TEXTO:

#####

Para contrarrestar la propaganda militar al estilo de Corea del Norte, Moe Myint afirma que los medios de comunicación locales han pasado a depender en gran medida de la ciudadanía periodista y de profesionales freelance, y que éstos deberían cobrar de acuerdo con su trabajo. El régimen ha llevado al país de vuelta al aislamiento ya conocido durante las décadas de dictadura militar de 1962 a 2011, reintroduciendo una junta de censura y un consejo de prensa de afiliados a la junta, informa. «Se avecina más represión y días muy oscuros para los medios de comunicación de Myanmar», añadió.
‘Una banda de ladrones y asesinos’
Esta opinión la comparte Cherry Htike, de 39 años, editora ejecutiva de la agencia de noticias Tachileik, un medio de comunicación, prohibido por la junta militar, con sede en el estado Shan. Su equipo informa a diario sobre las medidas represivas, los atentados y otras informaciones locales cruciales, pero paga un precio muy alto por ello. Los soldados les acechan con la esperanza de detener a alguna persona desprevenida. Lo consiguieron el 13 de mayo, cuando detuvieron a un fotoperiodista que volvía de un piso franco a su propia casa.

#####

EXTRACTO DE DATOS:
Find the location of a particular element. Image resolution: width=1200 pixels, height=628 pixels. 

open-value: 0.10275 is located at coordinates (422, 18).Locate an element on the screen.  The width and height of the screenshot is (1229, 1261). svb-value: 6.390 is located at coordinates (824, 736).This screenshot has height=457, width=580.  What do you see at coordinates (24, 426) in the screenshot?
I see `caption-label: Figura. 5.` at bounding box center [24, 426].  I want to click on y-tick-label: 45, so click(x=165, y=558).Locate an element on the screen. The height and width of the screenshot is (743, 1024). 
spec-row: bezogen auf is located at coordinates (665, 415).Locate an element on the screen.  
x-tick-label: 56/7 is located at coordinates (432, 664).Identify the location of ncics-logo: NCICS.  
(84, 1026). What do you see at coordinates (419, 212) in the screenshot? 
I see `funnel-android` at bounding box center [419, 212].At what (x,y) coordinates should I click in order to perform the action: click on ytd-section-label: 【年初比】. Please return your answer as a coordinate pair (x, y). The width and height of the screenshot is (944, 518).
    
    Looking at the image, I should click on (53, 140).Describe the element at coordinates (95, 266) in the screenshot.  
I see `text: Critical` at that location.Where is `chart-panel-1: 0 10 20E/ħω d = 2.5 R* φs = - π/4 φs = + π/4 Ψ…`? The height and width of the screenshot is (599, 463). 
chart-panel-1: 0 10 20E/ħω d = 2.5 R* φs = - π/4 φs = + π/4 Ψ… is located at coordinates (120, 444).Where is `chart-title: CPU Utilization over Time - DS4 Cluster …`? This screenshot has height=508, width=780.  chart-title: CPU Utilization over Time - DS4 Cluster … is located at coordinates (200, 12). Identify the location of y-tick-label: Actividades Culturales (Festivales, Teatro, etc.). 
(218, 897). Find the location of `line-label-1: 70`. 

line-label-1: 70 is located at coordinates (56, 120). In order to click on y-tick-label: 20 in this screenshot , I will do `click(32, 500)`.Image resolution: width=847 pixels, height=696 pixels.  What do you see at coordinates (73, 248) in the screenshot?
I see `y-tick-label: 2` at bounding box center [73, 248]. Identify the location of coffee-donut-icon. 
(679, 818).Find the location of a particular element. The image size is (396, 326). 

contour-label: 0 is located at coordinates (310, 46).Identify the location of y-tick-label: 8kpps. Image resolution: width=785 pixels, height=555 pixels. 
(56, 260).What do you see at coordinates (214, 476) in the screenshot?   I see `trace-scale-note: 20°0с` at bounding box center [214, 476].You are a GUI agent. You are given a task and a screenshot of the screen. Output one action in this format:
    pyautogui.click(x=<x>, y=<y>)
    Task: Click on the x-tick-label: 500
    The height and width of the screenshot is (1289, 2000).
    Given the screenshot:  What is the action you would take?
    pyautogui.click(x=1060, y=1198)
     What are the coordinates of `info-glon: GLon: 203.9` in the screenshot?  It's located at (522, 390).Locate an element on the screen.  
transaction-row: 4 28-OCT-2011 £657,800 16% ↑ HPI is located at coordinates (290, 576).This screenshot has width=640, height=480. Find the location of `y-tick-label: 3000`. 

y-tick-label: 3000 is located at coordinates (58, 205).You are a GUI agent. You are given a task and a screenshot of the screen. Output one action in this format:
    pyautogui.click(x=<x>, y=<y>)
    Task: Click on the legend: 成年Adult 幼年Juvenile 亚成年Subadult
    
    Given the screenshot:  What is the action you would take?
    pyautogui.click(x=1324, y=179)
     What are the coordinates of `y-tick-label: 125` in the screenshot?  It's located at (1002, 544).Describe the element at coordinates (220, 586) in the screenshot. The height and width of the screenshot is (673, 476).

#####

EJERCICIOS PROPUESTOS:
(1) Enumere los asuntos sobre los que, según el texto, informa a diario el equipo de la agencia de noticias Tachileik.
(2) Según el texto, ¿en qué fecha detuvieron los soldados a un fotoperiodista?

RESPUESTAS ESCRITAS:
(1)
- Las medidas represivas
- Los atentados
- Otras informaciones locales cruciales

(2) El 13 de mayo.